The lack of any understanding of these matters at present, along with an absence of contact with Y for approximately three years means that the Father is not in a good position to exercise parental responsibility. The difficulties in the relationship between he and the Mother indicates that it would be a difficult position for them to share parental responsibility. It is appropriate for the Mother, as the sole carer for Y for the last three years, and as the sole repository of current knowledge as to Y, to be the one to exercise parental responsibility and an order will be made to such an effect.
However, the Mother will be required to provide the Father with details and relevant authorities to enable him to understand what is going on for Y at school and medically. These matters are likely to be of assistance to him in fostering an ongoing relationship with Y.
Under these circumstances, the consideration pathway set out at s 65DAA does not have application. Sensibly, neither party suggested that it was appropriate that there be an order for equal time or for substantial and significant time at this stage.
Orders should be made, given the above assessment of risks, for Y to spend time with her Father largely in accordance with his proposal and as supported by the ICL.
This leaves open the question of telephone time between Y and her Father. Given the amount of time will pass between the occasions when Y is able to spend time with the Father it is important that there be some form of regular contact outside of that time. While the Father sought some privacy, (subject to the court’s view), such an arrangement is not appropriate in the current circumstances.
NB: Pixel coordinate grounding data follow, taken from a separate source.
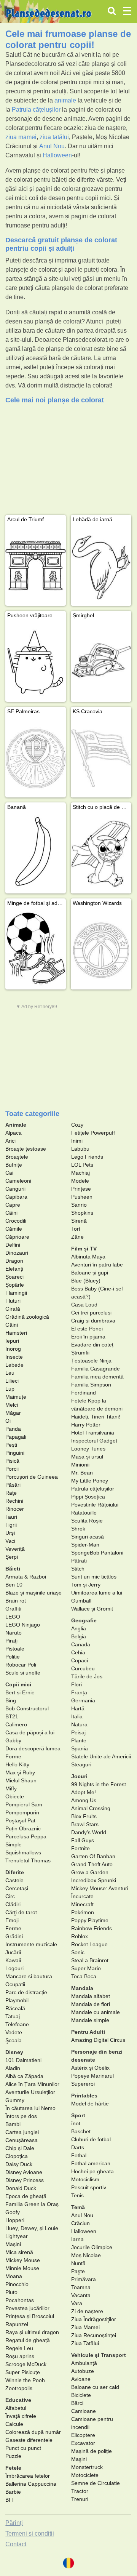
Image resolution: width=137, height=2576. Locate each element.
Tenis (77, 2195)
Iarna (77, 2239)
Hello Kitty (17, 1764)
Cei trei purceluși (91, 1313)
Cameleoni (18, 1181)
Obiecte (14, 1796)
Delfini (12, 1245)
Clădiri (13, 1904)
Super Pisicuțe (22, 2372)
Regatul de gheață (27, 2340)
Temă (78, 2207)
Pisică (12, 1461)
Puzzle (13, 2456)
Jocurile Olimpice (91, 2247)
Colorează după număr (33, 2432)
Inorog (13, 1349)
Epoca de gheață (25, 2196)
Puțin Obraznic (23, 1828)
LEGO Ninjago (22, 1625)
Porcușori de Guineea (31, 1477)
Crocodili (15, 1221)
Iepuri (12, 1341)
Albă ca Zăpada (24, 2076)
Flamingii (16, 1293)
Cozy (77, 1125)
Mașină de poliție (91, 2451)
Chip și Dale (19, 2148)
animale (65, 100)
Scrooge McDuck (25, 2364)
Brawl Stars (85, 1824)
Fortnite (80, 1848)
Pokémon (82, 1912)
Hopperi (14, 2220)
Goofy (12, 2212)
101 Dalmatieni (23, 2060)
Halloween (57, 155)
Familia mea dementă (97, 1377)
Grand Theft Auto (92, 1864)
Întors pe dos (21, 2116)
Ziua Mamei (85, 2327)
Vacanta (81, 2295)
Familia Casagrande (95, 1369)
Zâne (77, 1237)
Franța (79, 1692)
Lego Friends (87, 1157)
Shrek (78, 1529)
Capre (12, 1205)
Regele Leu (19, 2348)
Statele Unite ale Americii (101, 1756)
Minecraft (82, 1904)
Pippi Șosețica (88, 1497)
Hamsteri (16, 1333)
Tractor (79, 2491)
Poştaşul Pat (20, 1820)
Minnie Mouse (22, 2268)
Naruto (13, 1633)
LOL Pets (82, 1165)
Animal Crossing (90, 1808)
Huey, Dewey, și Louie (31, 2228)
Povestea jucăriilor (27, 2308)
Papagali (15, 1437)
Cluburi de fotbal (91, 2139)
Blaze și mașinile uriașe (33, 1593)
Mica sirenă (19, 2252)
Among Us (83, 1800)
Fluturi (13, 1301)
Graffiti (13, 1609)
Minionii (80, 1465)
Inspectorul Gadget (94, 1441)
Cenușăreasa (21, 2140)
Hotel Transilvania (92, 1433)
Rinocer (14, 1509)
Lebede (14, 1365)
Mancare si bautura (28, 1976)
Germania (83, 1700)
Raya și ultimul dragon (32, 2332)
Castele (14, 1880)
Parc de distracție (26, 1992)
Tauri (11, 1517)
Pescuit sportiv (88, 2187)
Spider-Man (85, 1545)
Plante (78, 1740)
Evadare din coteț (92, 1345)
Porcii (12, 1469)
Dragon (14, 1261)
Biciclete (81, 2395)
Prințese (81, 1189)
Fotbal (78, 2155)
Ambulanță (84, 2363)
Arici (10, 1141)
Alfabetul (15, 2408)
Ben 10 (13, 1585)
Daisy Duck (18, 2164)
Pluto (11, 2292)
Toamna (81, 2287)
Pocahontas (19, 2300)
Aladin (12, 2068)
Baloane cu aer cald (95, 2387)
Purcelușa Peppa (25, 1836)
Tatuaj (12, 2016)
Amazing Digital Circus (98, 2040)
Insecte (14, 1357)
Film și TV (84, 1249)
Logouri (14, 1968)
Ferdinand (83, 1393)
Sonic (77, 1952)
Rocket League (89, 1944)
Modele (80, 1181)
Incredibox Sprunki (93, 1880)
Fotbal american (90, 2163)
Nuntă (78, 2263)
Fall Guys (82, 1840)
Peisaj (78, 1732)
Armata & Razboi (25, 1577)
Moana (13, 2276)
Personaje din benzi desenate (97, 2056)
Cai (9, 1173)
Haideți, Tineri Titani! (95, 1417)
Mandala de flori (90, 2004)
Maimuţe (15, 1397)
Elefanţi (14, 1269)
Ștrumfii (80, 1353)
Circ (10, 1896)
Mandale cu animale (95, 2012)
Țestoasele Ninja (91, 1361)
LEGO (12, 1617)
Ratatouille (84, 1513)
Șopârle (14, 1285)
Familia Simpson (91, 1385)
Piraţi (11, 1641)
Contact (15, 2544)
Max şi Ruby (20, 1772)
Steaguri (81, 1764)
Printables (84, 2095)
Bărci (77, 2403)
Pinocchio (17, 2284)
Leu (9, 1373)
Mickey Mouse (22, 2260)
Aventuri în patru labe (97, 1265)
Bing (10, 1700)
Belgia (78, 1636)
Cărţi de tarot (21, 1912)
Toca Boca (83, 1976)
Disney (14, 2052)
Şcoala (13, 2040)
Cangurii (15, 1189)
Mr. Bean (82, 1473)
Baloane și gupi (89, 1273)
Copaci (79, 1660)
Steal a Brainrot (89, 1960)
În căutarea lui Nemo (30, 2108)
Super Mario (86, 1968)
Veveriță (15, 1549)
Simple (13, 1844)
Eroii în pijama (88, 1337)
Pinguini (14, 1453)
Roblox (79, 1936)
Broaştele (16, 1157)
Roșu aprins (19, 2356)
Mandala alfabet (90, 1996)
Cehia (78, 1652)
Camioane (83, 2411)
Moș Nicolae (86, 2255)
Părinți (14, 2523)
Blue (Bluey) (85, 1281)
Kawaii (13, 1960)
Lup (9, 1389)
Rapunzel (16, 2324)
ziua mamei (21, 137)
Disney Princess (24, 2180)
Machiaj (80, 1173)
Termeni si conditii (29, 2533)
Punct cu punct (23, 2448)
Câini (11, 1213)
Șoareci (14, 1277)
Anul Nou (52, 146)
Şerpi (11, 1557)
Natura (79, 1724)
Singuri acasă (87, 1537)
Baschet (81, 2131)
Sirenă (79, 1221)
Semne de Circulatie (95, 2483)
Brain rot (15, 1601)
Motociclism (85, 2179)
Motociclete (85, 2475)
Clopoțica (16, 2156)
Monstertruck (87, 2467)
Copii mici (18, 1684)
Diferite (14, 1872)
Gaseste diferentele (29, 2440)
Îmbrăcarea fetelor (27, 2476)
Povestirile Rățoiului (94, 1505)
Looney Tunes (88, 1449)
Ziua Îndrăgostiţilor (93, 2319)
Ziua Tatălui (85, 2343)
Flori (76, 1684)
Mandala (82, 1988)
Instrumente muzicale (31, 1944)
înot (75, 2123)
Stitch (77, 1569)
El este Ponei (87, 1329)
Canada (80, 1644)
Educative (18, 2400)
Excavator (83, 2443)
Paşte (78, 2271)
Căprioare (17, 1237)
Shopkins (82, 1213)
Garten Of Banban (93, 1856)
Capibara (16, 1197)
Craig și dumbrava (93, 1321)
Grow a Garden (89, 1872)
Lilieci (12, 1381)
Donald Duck (20, 2188)
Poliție (12, 1657)
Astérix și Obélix (90, 2068)
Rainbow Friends (91, 1928)
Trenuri (79, 2499)
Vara (76, 2303)
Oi (8, 1421)
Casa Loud (84, 1305)
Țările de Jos (86, 1676)
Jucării (13, 1952)
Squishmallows (23, 1852)
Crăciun (80, 2223)
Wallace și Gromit (92, 1609)
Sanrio (79, 1205)
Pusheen (81, 1197)
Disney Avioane (23, 2172)
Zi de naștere (87, 2311)
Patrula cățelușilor (36, 109)
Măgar (13, 1413)
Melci (11, 1405)
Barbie (13, 2492)
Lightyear (16, 2236)
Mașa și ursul (87, 1457)
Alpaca (13, 1133)
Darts (77, 2147)
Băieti (12, 1569)
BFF (10, 2500)
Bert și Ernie (20, 1692)
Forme (13, 1756)
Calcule (14, 2424)
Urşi (10, 1533)
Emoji (12, 1920)
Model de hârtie (90, 2104)
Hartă (77, 1708)
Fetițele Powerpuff (93, 1133)
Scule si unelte (22, 1673)
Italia (77, 1716)
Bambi (13, 2124)
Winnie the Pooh (25, 2380)
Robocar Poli (20, 1665)
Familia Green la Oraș (32, 2204)
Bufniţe (13, 1165)
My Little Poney (89, 1481)
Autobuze (82, 2371)
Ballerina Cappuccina (30, 2484)
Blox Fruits (84, 1816)
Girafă (12, 1309)
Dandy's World (88, 1832)
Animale (15, 1125)
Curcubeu (83, 1668)
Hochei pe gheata (92, 2171)
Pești (11, 1445)
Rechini (14, 1501)
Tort (75, 1229)
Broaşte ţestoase (25, 1149)
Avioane (81, 2379)
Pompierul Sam (23, 1804)
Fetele (13, 2468)
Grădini (14, 1936)
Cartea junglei (22, 2132)
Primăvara (83, 2279)
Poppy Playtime (89, 1920)
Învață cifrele (20, 2416)
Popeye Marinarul (92, 2076)
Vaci (10, 1541)
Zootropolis (18, 2388)
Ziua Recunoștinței (93, 2335)
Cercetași (16, 1888)
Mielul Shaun (21, 1780)
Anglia (78, 1628)
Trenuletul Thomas (28, 1860)
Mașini (13, 2244)
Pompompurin (22, 1812)
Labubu (80, 1149)
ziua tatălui (54, 137)
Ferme (13, 1928)
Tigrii (11, 1525)
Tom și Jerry (85, 1585)
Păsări (13, 1485)
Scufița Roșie (87, 1521)
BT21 (11, 1716)
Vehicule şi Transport (98, 2355)
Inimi (77, 1141)
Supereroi (83, 2084)
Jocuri (79, 1776)
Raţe (11, 1493)
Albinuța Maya (88, 1257)
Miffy (11, 1788)
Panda (13, 1429)
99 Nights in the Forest (98, 1784)
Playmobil (17, 2000)
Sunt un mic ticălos (93, 1577)
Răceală (15, 2008)
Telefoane (17, 2024)
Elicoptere (83, 2435)
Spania (79, 1748)
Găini (11, 1325)
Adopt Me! (83, 1792)
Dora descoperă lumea (33, 1748)
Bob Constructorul (27, 1708)
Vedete (13, 2032)
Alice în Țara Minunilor (32, 2084)
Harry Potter (85, 1425)
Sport (78, 2115)
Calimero (16, 1724)
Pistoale (14, 1649)
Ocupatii (15, 1984)
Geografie (84, 1620)
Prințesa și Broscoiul (29, 2316)
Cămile (13, 1229)
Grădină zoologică (27, 1317)
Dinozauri (16, 1253)
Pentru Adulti (88, 2032)
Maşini (79, 2459)
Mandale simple (90, 2020)
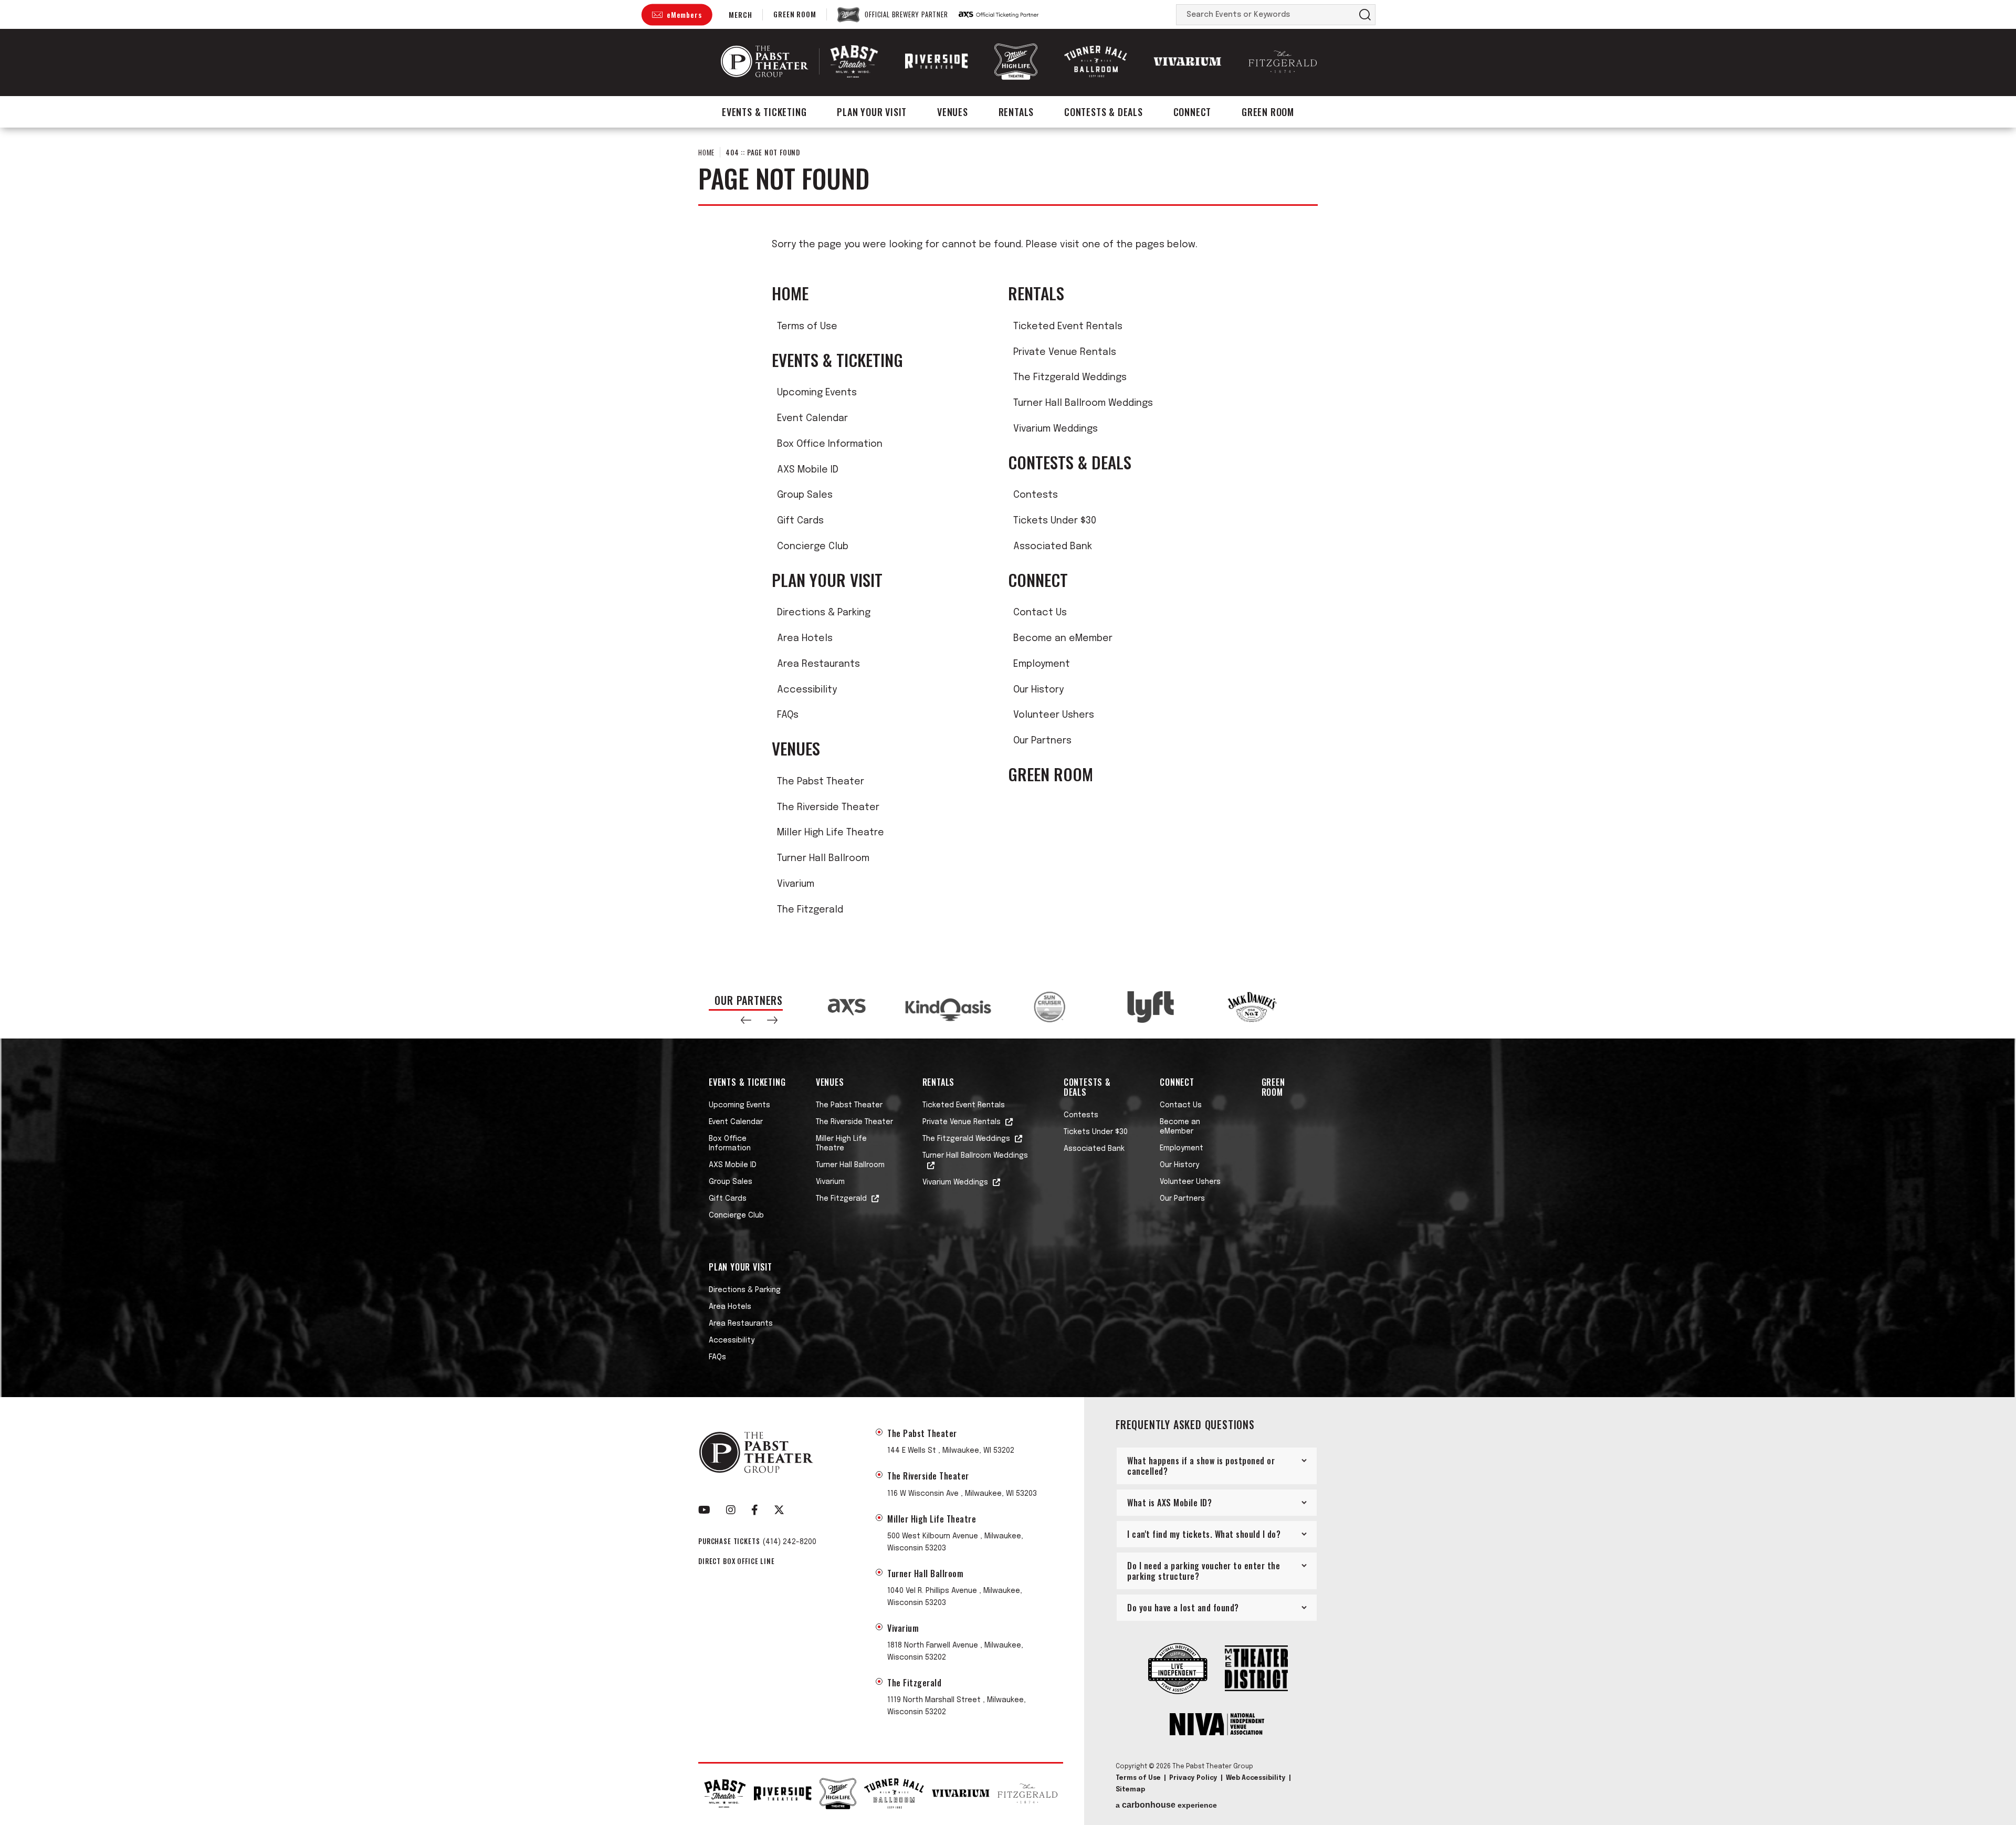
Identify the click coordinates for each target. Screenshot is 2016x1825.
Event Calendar (812, 418)
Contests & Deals (1103, 112)
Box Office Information (830, 444)
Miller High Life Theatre (830, 832)
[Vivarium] (1187, 61)
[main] (1008, 552)
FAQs (788, 715)
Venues (952, 112)
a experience (1166, 1805)
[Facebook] (754, 1510)
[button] (746, 1020)
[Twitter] (779, 1510)
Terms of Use (807, 326)
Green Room (794, 13)
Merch (740, 14)
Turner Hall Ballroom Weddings (1083, 403)
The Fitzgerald (810, 910)
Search (1365, 14)
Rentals (1016, 112)
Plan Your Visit (872, 112)
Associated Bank (1052, 546)
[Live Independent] (1177, 1669)
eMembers (684, 14)
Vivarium (795, 884)
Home (706, 152)
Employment (1041, 664)
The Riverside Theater (828, 807)
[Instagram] (731, 1510)
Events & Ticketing (764, 112)
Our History (1038, 690)
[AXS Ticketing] (998, 15)
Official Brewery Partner (906, 15)
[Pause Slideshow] (1293, 995)
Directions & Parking (823, 612)
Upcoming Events (817, 392)
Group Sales (805, 495)
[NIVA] (1217, 1725)
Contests (1035, 495)
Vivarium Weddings (1055, 429)
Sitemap (1130, 1790)
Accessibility (807, 690)
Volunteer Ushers (1053, 715)
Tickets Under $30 (1054, 521)
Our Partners (1042, 741)
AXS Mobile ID (807, 470)
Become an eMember (1062, 638)
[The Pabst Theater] (854, 61)
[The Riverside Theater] (936, 61)
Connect (1192, 112)
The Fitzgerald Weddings (1070, 377)
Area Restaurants (818, 664)
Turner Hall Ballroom (823, 858)
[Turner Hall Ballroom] (1095, 62)
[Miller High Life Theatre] (1015, 61)
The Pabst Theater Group (764, 61)
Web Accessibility (1256, 1778)
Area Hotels (805, 638)
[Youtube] (704, 1510)
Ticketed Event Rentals (1067, 326)
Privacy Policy (1193, 1778)
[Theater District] (1256, 1669)
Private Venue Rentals (1064, 352)
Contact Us (1040, 612)
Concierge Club (812, 546)
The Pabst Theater (820, 781)
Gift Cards (800, 521)
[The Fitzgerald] (1282, 61)
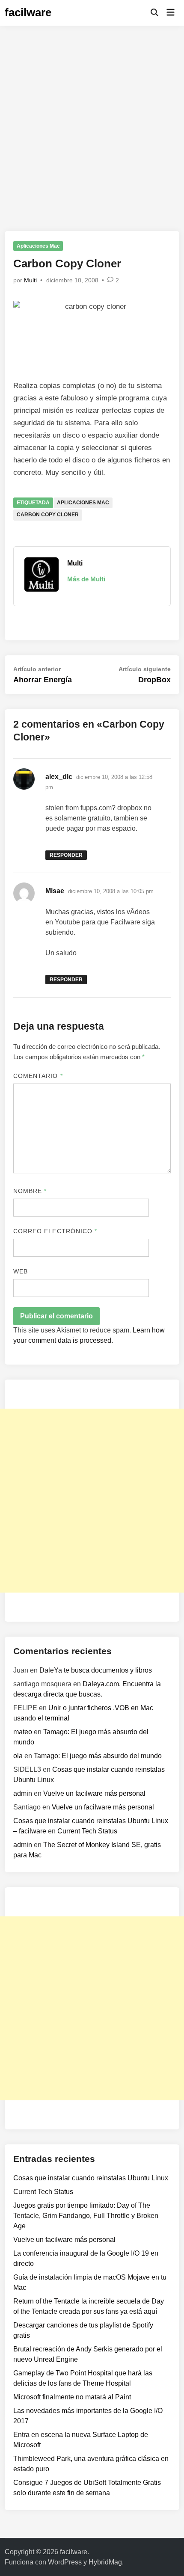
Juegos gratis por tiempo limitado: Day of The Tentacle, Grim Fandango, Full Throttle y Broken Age (85, 2216)
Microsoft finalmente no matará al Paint (72, 2397)
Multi (30, 280)
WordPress (65, 2562)
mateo (22, 1731)
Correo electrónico (55, 1231)
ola (18, 1755)
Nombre (30, 1190)
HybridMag (105, 2562)
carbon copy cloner (48, 515)
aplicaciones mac (83, 503)
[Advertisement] (92, 122)
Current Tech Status (87, 1831)
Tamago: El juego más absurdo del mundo (98, 1755)
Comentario (38, 1075)
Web (20, 1271)
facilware (28, 12)
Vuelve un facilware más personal (94, 1793)
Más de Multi (86, 579)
Such an arrangement is also not supported by the ICL. An arrangement for electronic communication will be made substantially in the terms of the orders sought by the Father but without provision for privacy. During the proceedings it was noted that one way of dealing with the communication was for it to be recorded, as may be able to be achieved by communication on a platform such as WhatsApp. The Father noted that he already anticipates that any communication with Y is recorded. The Father did not mount any objection to the recording. The orders will note that the parties should be on notice that the Father’s interactions with Y by electronic communication may be recorded.
The matter should then be otherwise adjourned to the Registrar’s list.
I certify that the preceding eighty-one (81) paragraphs are a true copy of the reasons for judgment of the Honourable Justice Gill delivered on 2 July 2019.